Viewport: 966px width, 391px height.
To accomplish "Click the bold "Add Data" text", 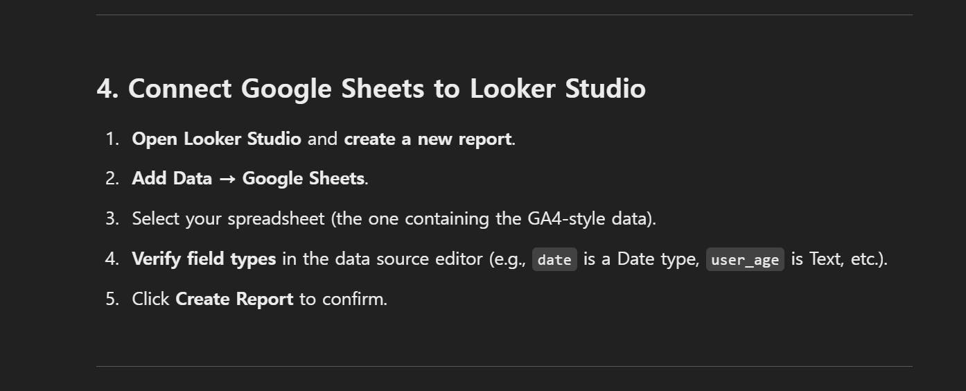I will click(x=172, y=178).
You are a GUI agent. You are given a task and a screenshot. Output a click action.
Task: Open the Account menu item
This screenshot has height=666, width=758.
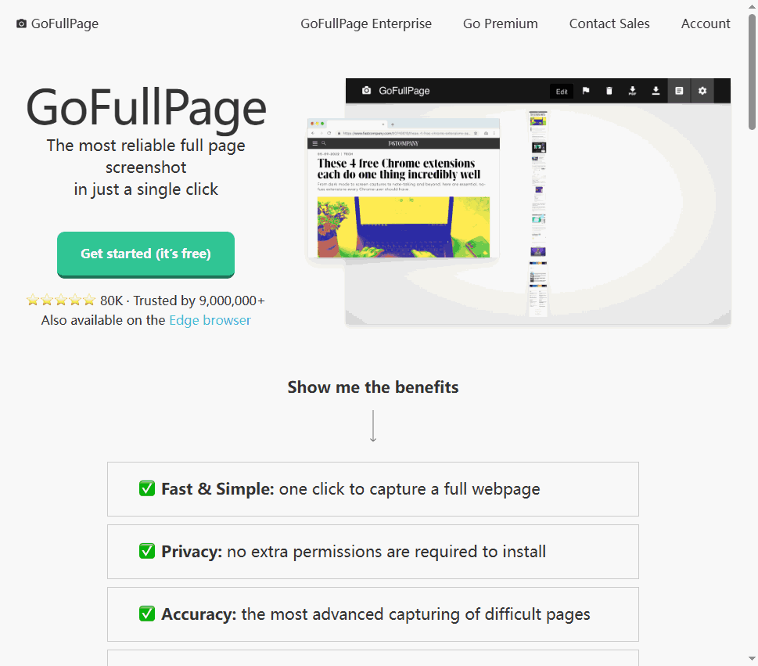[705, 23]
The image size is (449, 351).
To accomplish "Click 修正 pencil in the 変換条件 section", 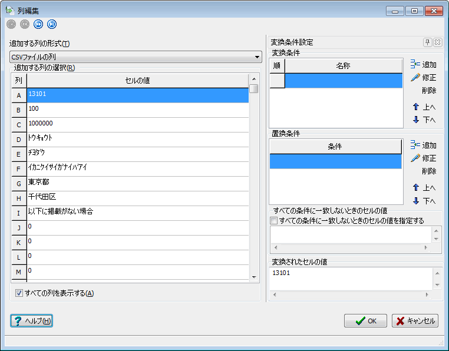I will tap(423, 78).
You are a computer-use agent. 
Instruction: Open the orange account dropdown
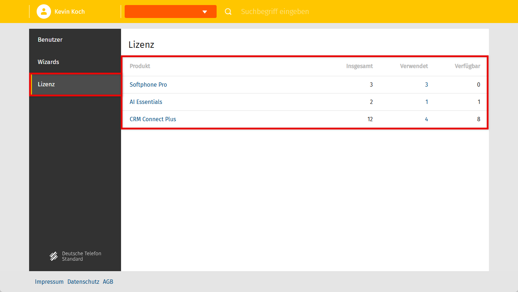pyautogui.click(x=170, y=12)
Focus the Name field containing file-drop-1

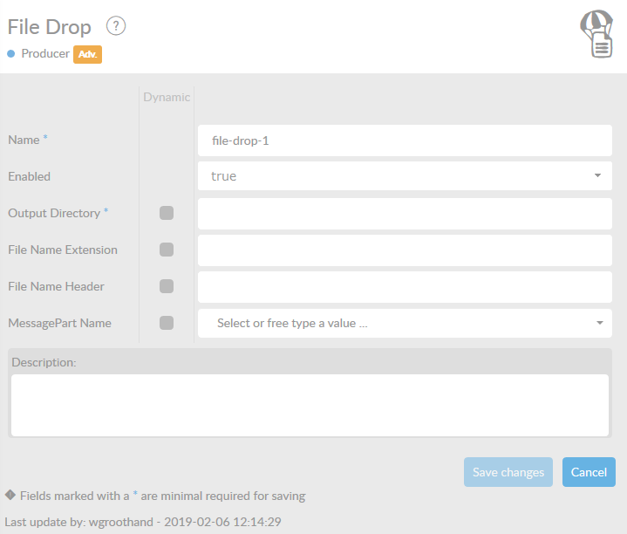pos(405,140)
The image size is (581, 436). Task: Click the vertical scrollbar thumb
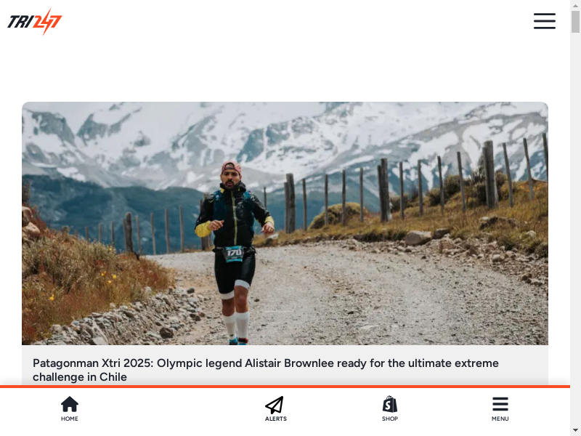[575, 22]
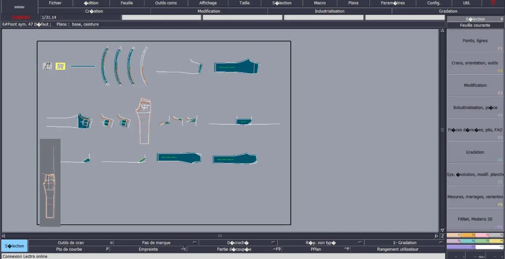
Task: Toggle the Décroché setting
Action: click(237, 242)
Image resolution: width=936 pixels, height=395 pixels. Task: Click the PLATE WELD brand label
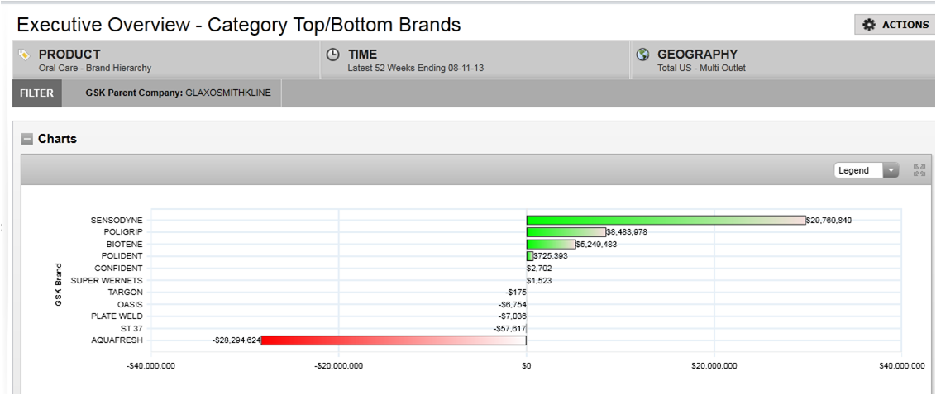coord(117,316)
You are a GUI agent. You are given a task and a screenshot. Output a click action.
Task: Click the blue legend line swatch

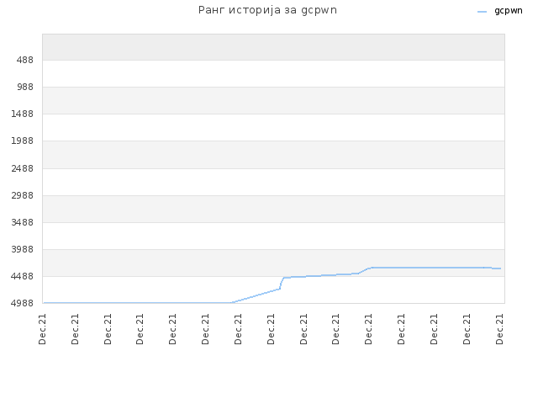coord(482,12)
----------------------------------------
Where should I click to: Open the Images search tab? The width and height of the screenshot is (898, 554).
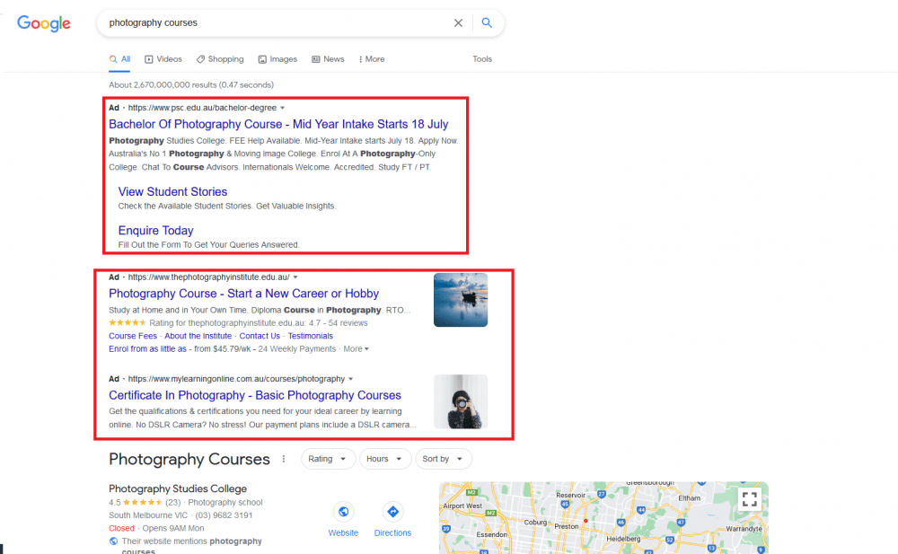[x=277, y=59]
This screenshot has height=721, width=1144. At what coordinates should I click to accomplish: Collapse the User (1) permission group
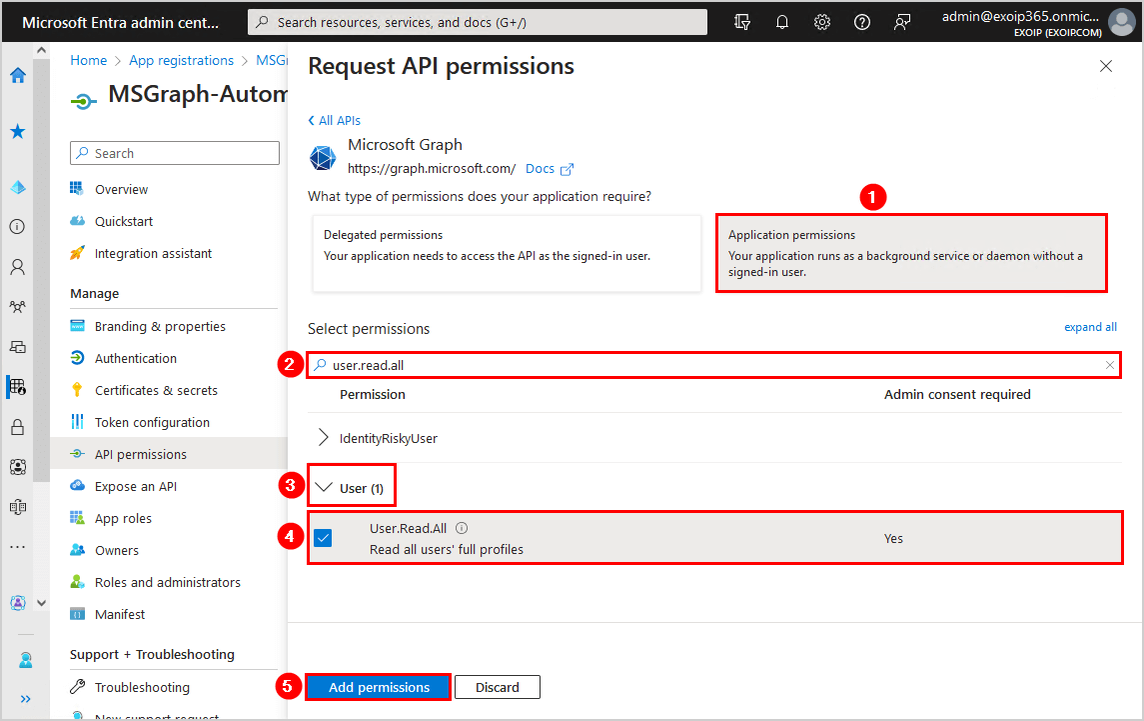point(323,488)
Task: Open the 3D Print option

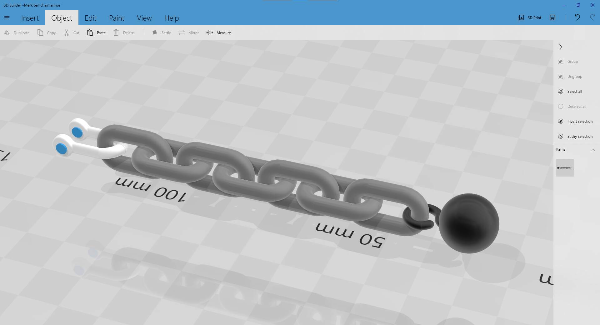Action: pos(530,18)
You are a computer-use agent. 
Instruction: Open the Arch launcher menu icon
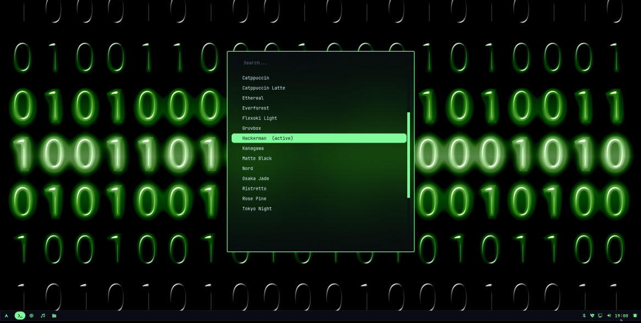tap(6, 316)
----------------------------------------
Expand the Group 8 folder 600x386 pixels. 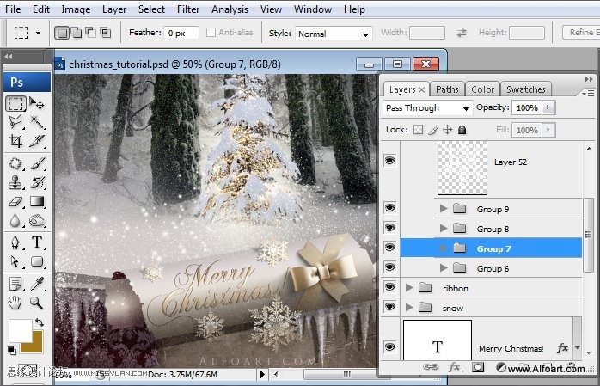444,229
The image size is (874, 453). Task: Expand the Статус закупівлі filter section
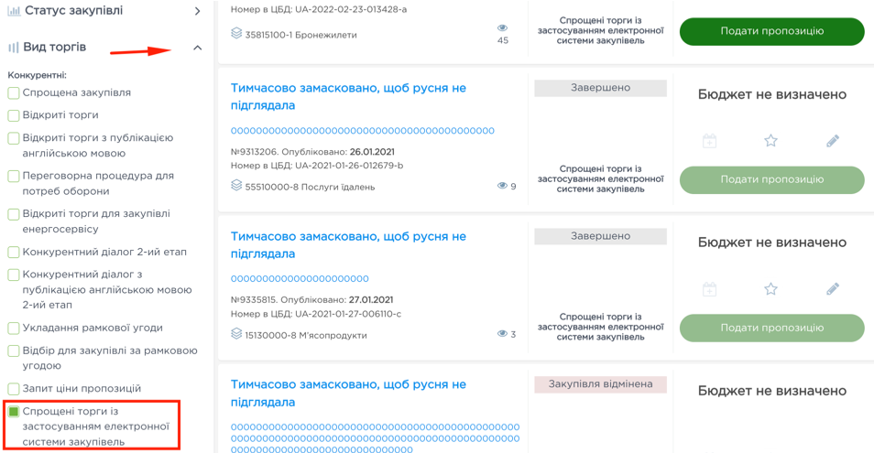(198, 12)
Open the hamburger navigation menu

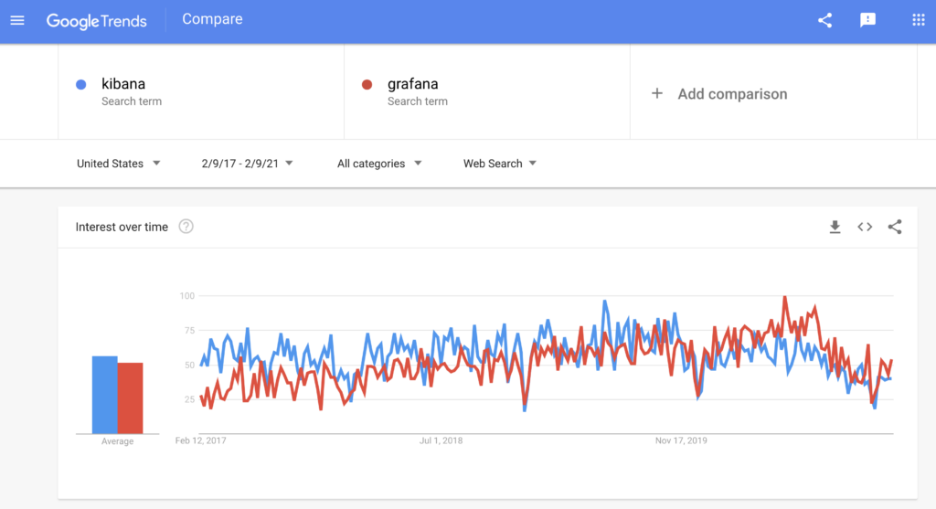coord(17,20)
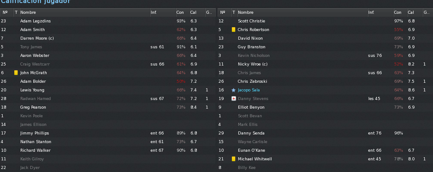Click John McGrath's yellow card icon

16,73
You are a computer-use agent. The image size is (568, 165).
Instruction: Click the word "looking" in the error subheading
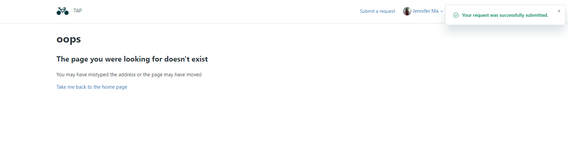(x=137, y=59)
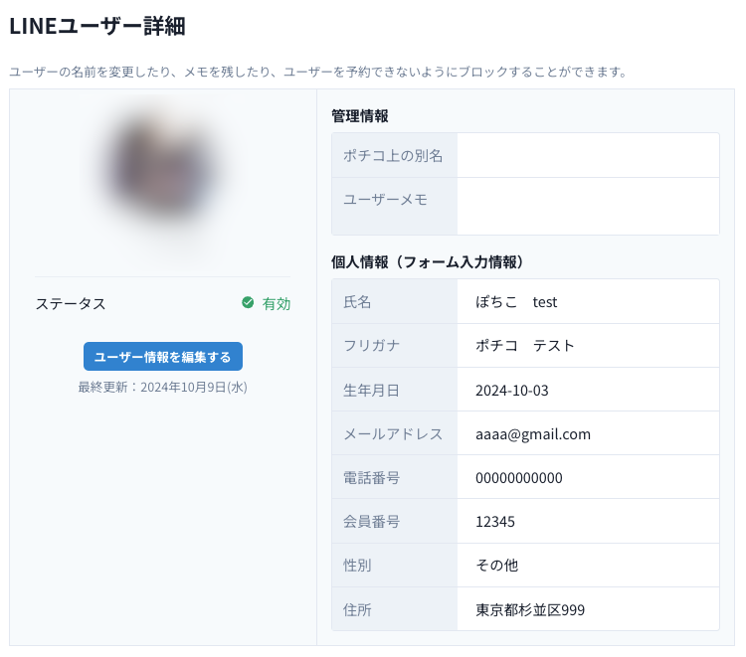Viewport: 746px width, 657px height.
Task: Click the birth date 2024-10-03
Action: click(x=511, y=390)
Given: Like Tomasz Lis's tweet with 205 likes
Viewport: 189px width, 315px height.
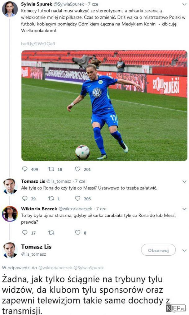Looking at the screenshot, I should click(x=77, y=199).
----------------------------------------
▶ **Set problem**:
Give the listing as a Markdown table with columns named Row and Line, beginning at the line containing "Focus the Name field containing file-drop-1" and continuing through the line containing "coord(482,12)", with blank lines left out. Leave out the pictures.

▶ **Written reply**:
| Row | Line |
|---|---|
| 1 | Focus the Name field containing file-drop-1 |
| 2 | pos(405,140) |
| 3 | The image size is (581, 436). Task: Click the vertical scrollbar thumb |
| 4 | [575, 22] |
| 5 | Task: Toggle the Décroché setting |
| 6 | Action: click(237, 242) |
| 7 | Image resolution: width=936 pixels, height=395 pixels. Task: Click the PLATE WELD brand label |
| 8 | coord(117,316) |
| 9 | You are a GUI agent. You are given a task and a screenshot. Output a click action. |
| 10 | Task: Click the blue legend line swatch |
| 11 | coord(482,12) |